Text to read:
■ ■ ■ ■
The act of theologising, especially in the midst of a strategic planning process, is always important. Perhaps more so than in some other time. The reason for the import of this act of reflecting occurs as The United Church of Canada (UCCan) moves from a time of missional discernment to implementation. It does so with a commitment to live into the aspiration of becoming an intercultural church. We take seriously the need to confront our legacy as an agent of a colonial state. In this complicit role, the denomination continues, though not always easily or perhaps well, to recognise our responsibility for supporting and developing a settler state that has led to harm and trauma.
In the naming of such truths, there is also an irony that must be recognised. The strategic planning process is in and of itself a vestige of a coloniality. What this means is that often such exercises intend to adapt to a changing context, but perpetuate the primary task: formation, peaceably or coercively, of the Other. As such, how the UCCan has not only developed the strategic plan but also its implementation must be seen and critiqued. Such intention ensures that future action does not perpetuate past ways of being a settler by simply dressing us in new clothes.
What hurts has the denomination caused?
What steps have been taken to seek healing for all?
■ ■ ■ ■
Page and screen pointing data
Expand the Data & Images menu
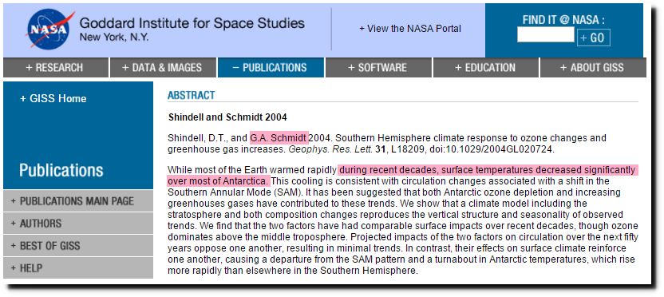pos(163,68)
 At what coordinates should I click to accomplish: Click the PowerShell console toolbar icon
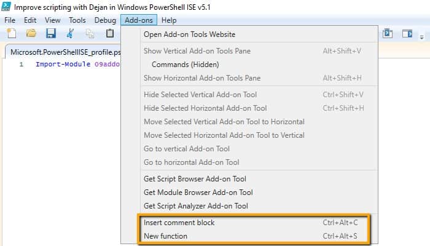coord(388,33)
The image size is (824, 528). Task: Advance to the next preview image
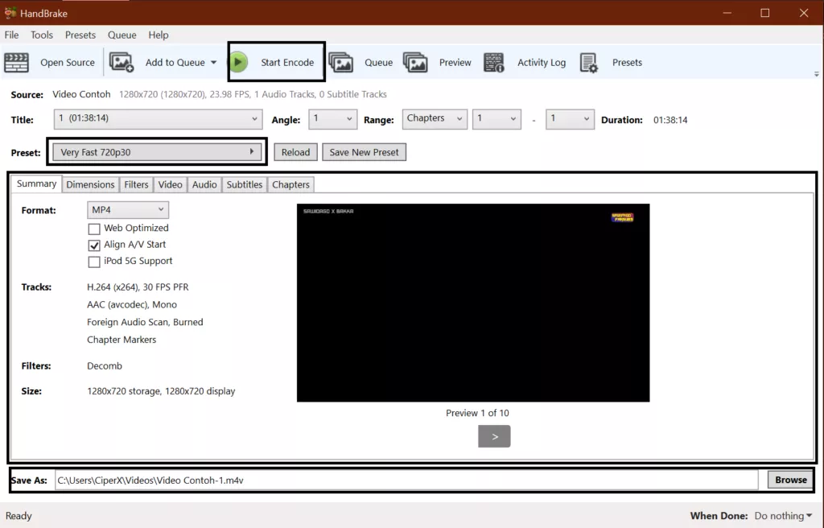(x=494, y=436)
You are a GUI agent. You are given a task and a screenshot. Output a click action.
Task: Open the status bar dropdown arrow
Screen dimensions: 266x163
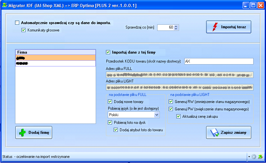click(x=249, y=157)
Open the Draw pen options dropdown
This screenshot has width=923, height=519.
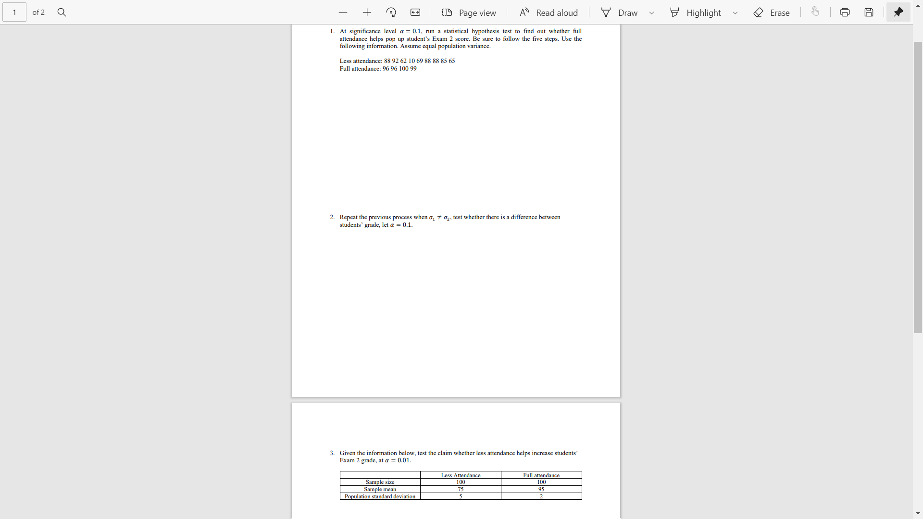tap(651, 12)
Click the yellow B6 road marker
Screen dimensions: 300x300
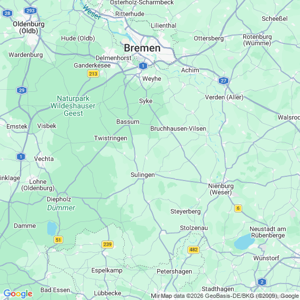238,208
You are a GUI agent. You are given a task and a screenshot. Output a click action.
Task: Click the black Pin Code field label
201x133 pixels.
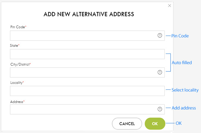[18, 27]
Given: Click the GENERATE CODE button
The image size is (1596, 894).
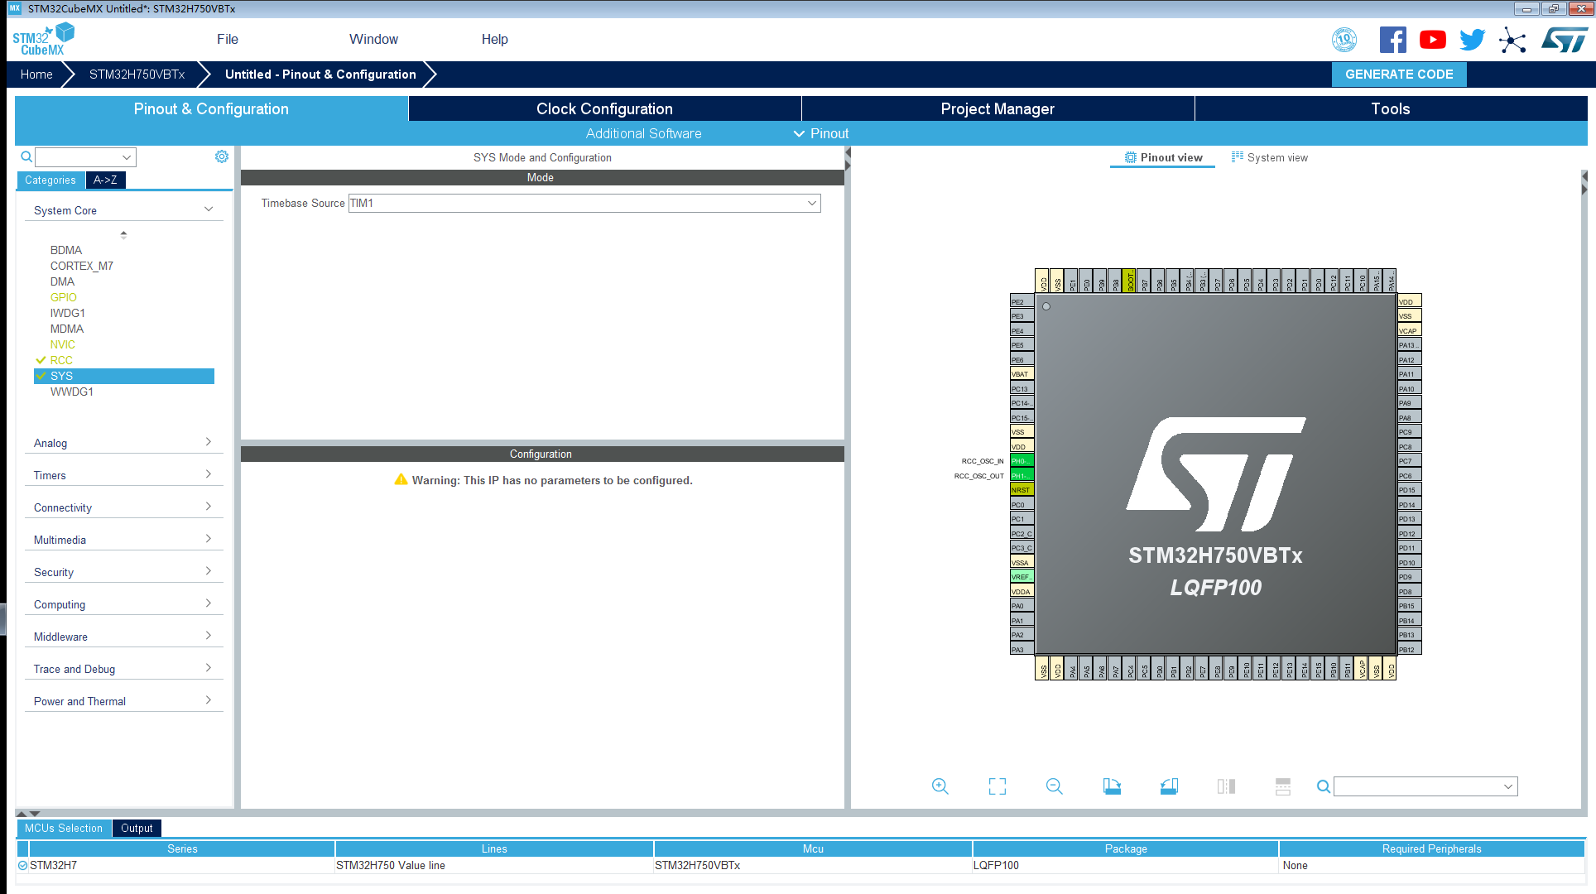Looking at the screenshot, I should [1399, 74].
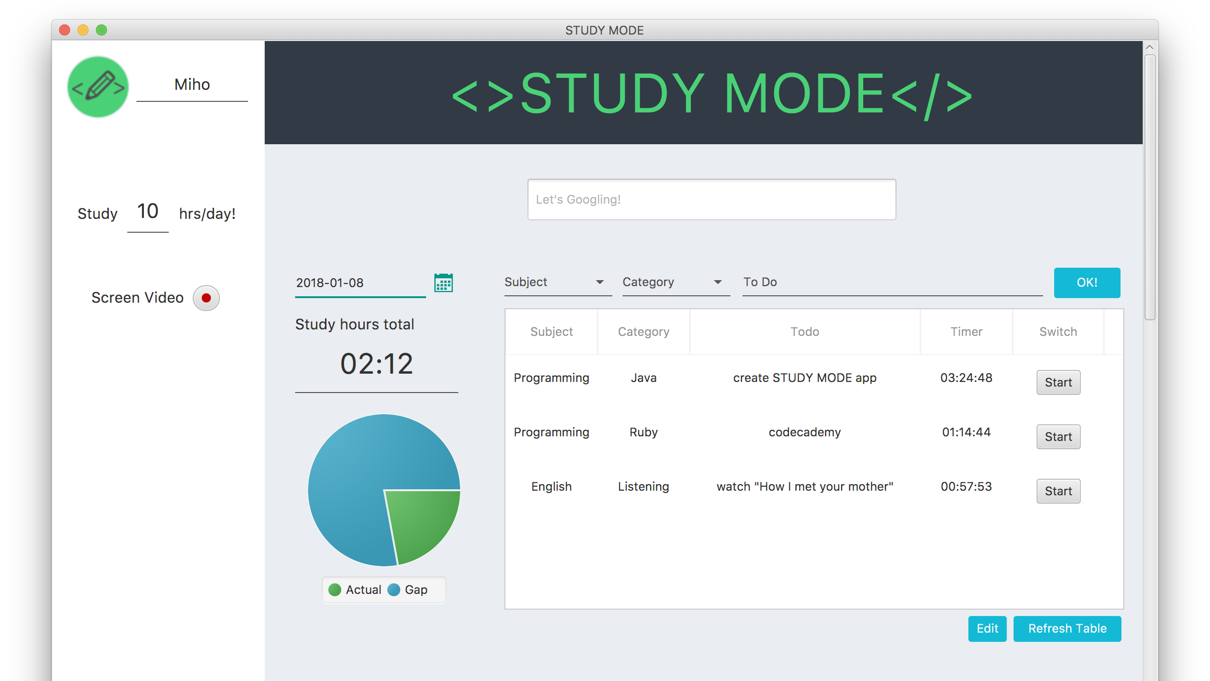
Task: Start the timer for create STUDY MODE app
Action: [x=1058, y=382]
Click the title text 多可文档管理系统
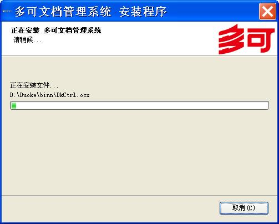This screenshot has width=279, height=224. 63,12
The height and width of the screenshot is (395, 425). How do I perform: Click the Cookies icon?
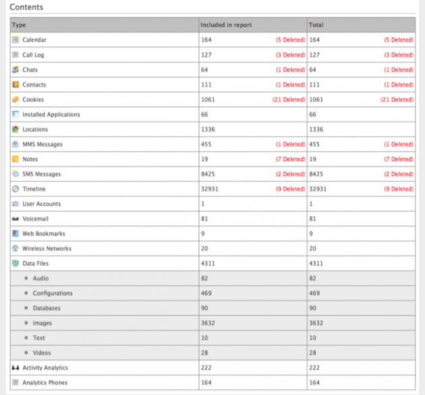point(16,99)
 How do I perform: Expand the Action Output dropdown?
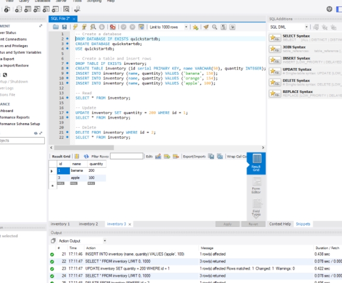click(x=82, y=241)

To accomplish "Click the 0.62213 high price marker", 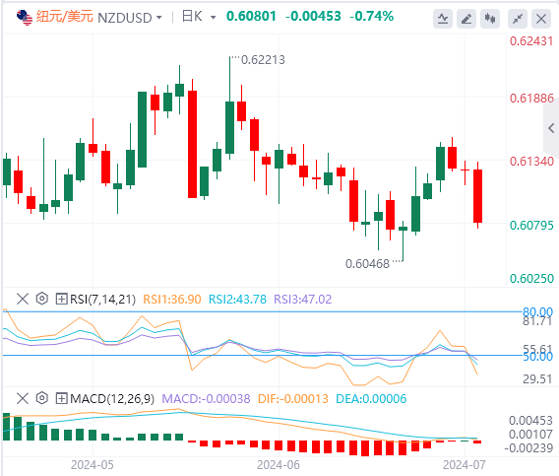I will coord(263,60).
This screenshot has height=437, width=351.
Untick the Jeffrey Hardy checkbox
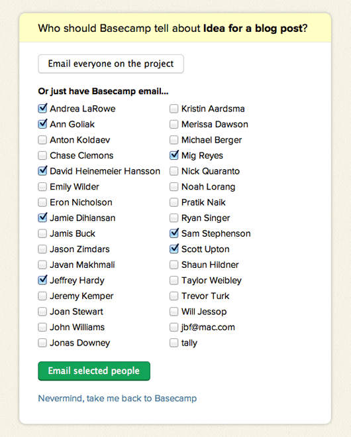42,281
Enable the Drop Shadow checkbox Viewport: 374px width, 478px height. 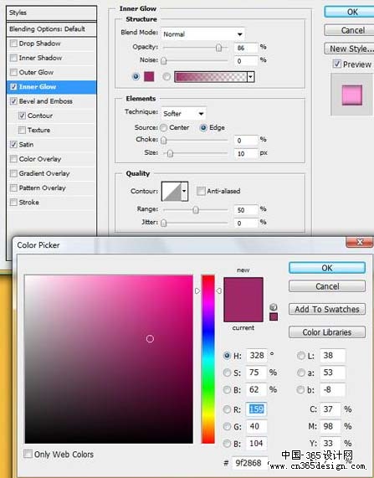[x=13, y=44]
■ ■ ■ ■
Actions to take:
1. In the text on the church's strategic planning, find every word spelled with "is" where American spelling would use "iz." List them in the order they appear.
2. Answer these questions from the text on the church's strategic planning:
(a) From what and to what is The United Church of Canada moving?
(b) What does the church aspire to become?
(c) The strategic planning process is itself a vestige of what?

Worked answers:
1.
theologising
recognise
recognised

2.
(a) From a time of missional discernment to implementation.
(b) An intercultural church.
(c) A coloniality.